国会議事堂周辺で2015年8月30日、安全保障関連法案への抗議活動が行われた。主催の市民団体は「10万人参加」を号し、国会前はプラカードを掲げた人々で埋まった。また民主・共産・社民・生活と主要野党代表がそろってスピーチするなど、抗議活動は大きな山場を迎えた。
実際の人数は現時点では明らかになっていないものの、大勢の人が押し寄せた永田町。そこでは何が起こっていたか、大規模デモの舞台裏に注目した。
あまりの混雑ぶりに「何この人! コミケかよ!」
30日13時30分過ぎ。国会議事堂に近い東京メトロ・永田町駅には、ピクリとも動かない長蛇の列ができていた。
14時のデモ開始に備え、少し早めに到着したつもりの参加者たちだったが、最寄りの出口は殺到する人で、電車が停まって間もなく一杯に。

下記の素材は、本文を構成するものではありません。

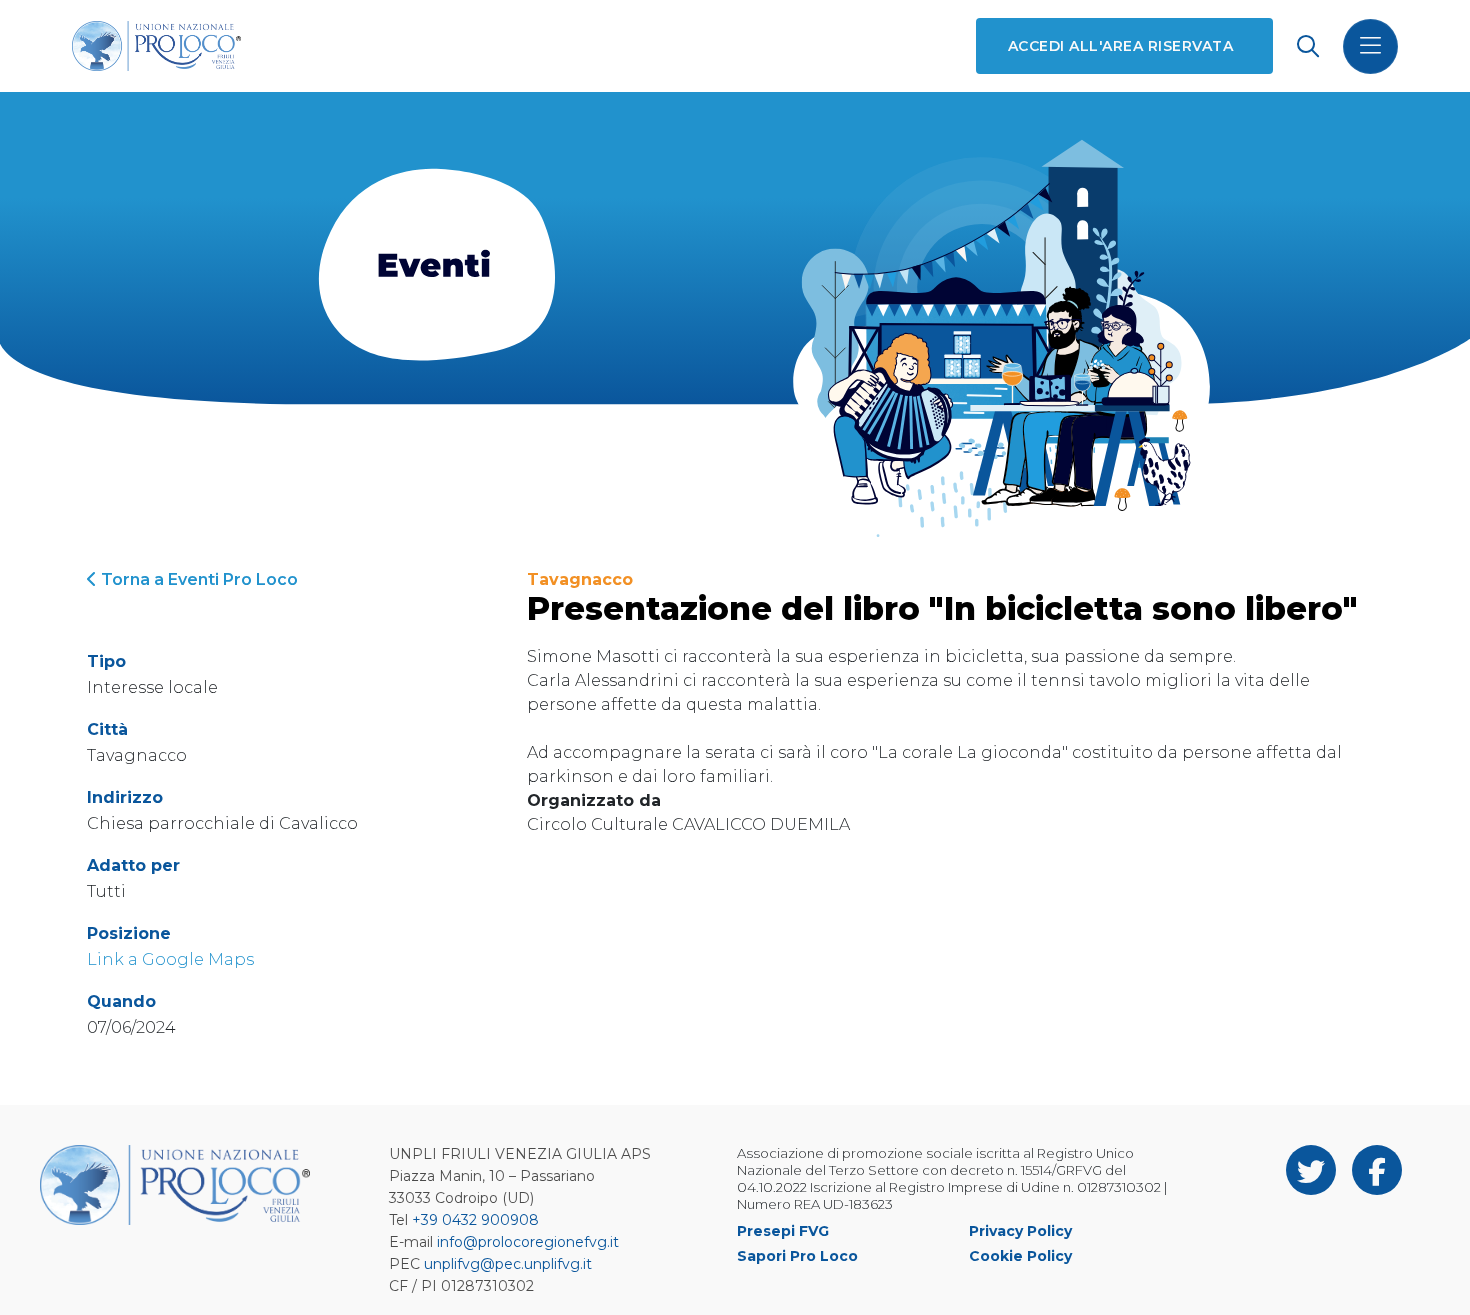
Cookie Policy (1020, 1256)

「国会議事堂方面の出口は、ただいま身動きが取れなくなっております、反対側の出口をご利用ください!」
駅員の悲鳴めいた声が響く。やむなく長いホームを歩いて、国会とは逆方向の出口に向かうが、たちまちそこもパンク状態になった。駅員は懸命に誘導を続ける。
まだ駅の構内だというのにあちこちで、プラカードやのぼりが高々と掲げられている。早くもやる気十分――というわけではなく、あまりに人が多く、そうでもしないと仲間とはぐれてしまうのだ。
「何この人! コミケかよ!」
デモの参加者ではないらしい、若い男性が悲鳴を上げた。人ごみに巻き込まれながら、「俺たちこのまま、国会まで運ばれるんじゃね?」と連れと顔を見合わす。
結局、駅から地上に出るまでだけで、20分近くがかかった。高齢の参加者たちは、すでに疲れ切った様子で座り込んで休息を取っている。